- **WHAT YOU ARE ASKED TO DO**
Set down each entry below exactly as it stands.

(Dataset entries)
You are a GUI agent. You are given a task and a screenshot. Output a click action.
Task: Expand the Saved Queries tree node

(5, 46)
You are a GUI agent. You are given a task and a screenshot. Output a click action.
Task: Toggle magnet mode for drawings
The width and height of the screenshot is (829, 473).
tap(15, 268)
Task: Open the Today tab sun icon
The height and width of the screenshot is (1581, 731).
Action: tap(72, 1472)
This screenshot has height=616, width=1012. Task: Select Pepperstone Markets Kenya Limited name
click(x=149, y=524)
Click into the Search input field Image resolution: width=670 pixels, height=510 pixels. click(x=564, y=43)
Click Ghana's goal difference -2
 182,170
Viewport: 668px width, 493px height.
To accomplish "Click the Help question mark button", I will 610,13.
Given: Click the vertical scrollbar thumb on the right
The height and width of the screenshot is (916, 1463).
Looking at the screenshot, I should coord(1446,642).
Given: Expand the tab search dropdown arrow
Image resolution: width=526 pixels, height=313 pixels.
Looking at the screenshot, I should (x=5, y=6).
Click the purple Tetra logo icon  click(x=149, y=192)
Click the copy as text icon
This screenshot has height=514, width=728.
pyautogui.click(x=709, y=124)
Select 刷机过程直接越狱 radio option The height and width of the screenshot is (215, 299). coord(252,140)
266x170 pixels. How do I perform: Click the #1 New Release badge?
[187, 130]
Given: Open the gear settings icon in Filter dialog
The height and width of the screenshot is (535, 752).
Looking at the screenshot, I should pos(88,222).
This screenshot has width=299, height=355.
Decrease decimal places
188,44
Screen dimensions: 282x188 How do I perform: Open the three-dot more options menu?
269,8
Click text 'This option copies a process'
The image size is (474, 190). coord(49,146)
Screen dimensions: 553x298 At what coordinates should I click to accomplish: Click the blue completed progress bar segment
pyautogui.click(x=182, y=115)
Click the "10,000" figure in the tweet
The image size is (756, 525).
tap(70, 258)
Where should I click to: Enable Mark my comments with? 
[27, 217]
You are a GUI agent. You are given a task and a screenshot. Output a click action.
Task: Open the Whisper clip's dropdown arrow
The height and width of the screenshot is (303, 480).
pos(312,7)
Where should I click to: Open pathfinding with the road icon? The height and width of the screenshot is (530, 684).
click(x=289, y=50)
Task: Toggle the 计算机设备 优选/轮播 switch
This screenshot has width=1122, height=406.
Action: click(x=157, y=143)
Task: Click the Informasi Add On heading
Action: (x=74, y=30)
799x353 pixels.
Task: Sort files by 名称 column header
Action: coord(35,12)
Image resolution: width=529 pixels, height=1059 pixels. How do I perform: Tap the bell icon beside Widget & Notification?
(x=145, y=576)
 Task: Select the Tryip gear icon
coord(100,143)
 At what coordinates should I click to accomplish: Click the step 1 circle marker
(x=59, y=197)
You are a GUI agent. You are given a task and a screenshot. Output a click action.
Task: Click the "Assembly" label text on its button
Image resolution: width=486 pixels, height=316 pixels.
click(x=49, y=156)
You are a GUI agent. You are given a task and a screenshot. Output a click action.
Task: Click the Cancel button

- **REPLY TO THE EXERCISE**
You are a GUI agent. You are given a task and a screenshot. Output a click action.
Task: Expand the Saved Queries tree node

(5, 46)
You are a GUI agent. You are given a task and a screenshot. Output a click action.
Task: Toggle magnet mode for drawings
The width and height of the screenshot is (829, 473).
tap(15, 268)
Task: Open the Today tab sun icon
The height and width of the screenshot is (1581, 731).
Action: tap(72, 1472)
This screenshot has height=616, width=1012. Task: Select Pepperstone Markets Kenya Limited name
click(x=149, y=524)
Click into the Search input field Image resolution: width=670 pixels, height=510 pixels. click(x=564, y=43)
Click Ghana's goal difference -2
 182,170
Viewport: 668px width, 493px height.
To accomplish "Click the Help question mark button", I will 610,13.
Given: Click the vertical scrollbar thumb on the right
The height and width of the screenshot is (916, 1463).
Looking at the screenshot, I should coord(1446,642).
Given: Expand the tab search dropdown arrow
Image resolution: width=526 pixels, height=313 pixels.
Looking at the screenshot, I should (x=5, y=6).
Click the purple Tetra logo icon  click(x=149, y=192)
Click the copy as text icon
This screenshot has height=514, width=728.
pyautogui.click(x=709, y=124)
Select 刷机过程直接越狱 radio option The height and width of the screenshot is (215, 299). coord(252,140)
266x170 pixels. How do I perform: Click the #1 New Release badge?
[187, 130]
Given: Open the gear settings icon in Filter dialog
The height and width of the screenshot is (535, 752).
Looking at the screenshot, I should pos(88,222).
This screenshot has width=299, height=355.
Decrease decimal places
188,44
Screen dimensions: 282x188 How do I perform: Open the three-dot more options menu?
269,8
Click text 'This option copies a process'
The image size is (474, 190). coord(49,146)
Screen dimensions: 553x298 At what coordinates should I click to accomplish: Click the blue completed progress bar segment
pyautogui.click(x=182, y=115)
Click the "10,000" figure in the tweet
The image size is (756, 525).
tap(70, 258)
Where should I click to: Enable Mark my comments with? 
[27, 217]
You are a GUI agent. You are given a task and a screenshot. Output a click action.
Task: Open the Whisper clip's dropdown arrow
The height and width of the screenshot is (303, 480).
pos(312,7)
Where should I click to: Open pathfinding with the road icon? The height and width of the screenshot is (530, 684).
click(x=289, y=50)
Task: Toggle the 计算机设备 优选/轮播 switch
This screenshot has width=1122, height=406.
Action: click(x=157, y=143)
Task: Click the Informasi Add On heading
Action: (x=74, y=30)
799x353 pixels.
Task: Sort files by 名称 column header
Action: coord(35,12)
Image resolution: width=529 pixels, height=1059 pixels. How do I perform: Tap the bell icon beside Widget & Notification?
(x=145, y=576)
 Task: Select the Tryip gear icon
coord(100,143)
 At what coordinates should I click to accomplish: Click the step 1 circle marker
(x=59, y=197)
You are a GUI agent. You are given a task and a screenshot. Output a click action.
Task: Click the "Assembly" label text on its button
Image resolution: width=486 pixels, height=316 pixels.
click(x=49, y=156)
You are a GUI agent. You are given a task and a screenshot. Output a click action.
Task: Click the Cancel button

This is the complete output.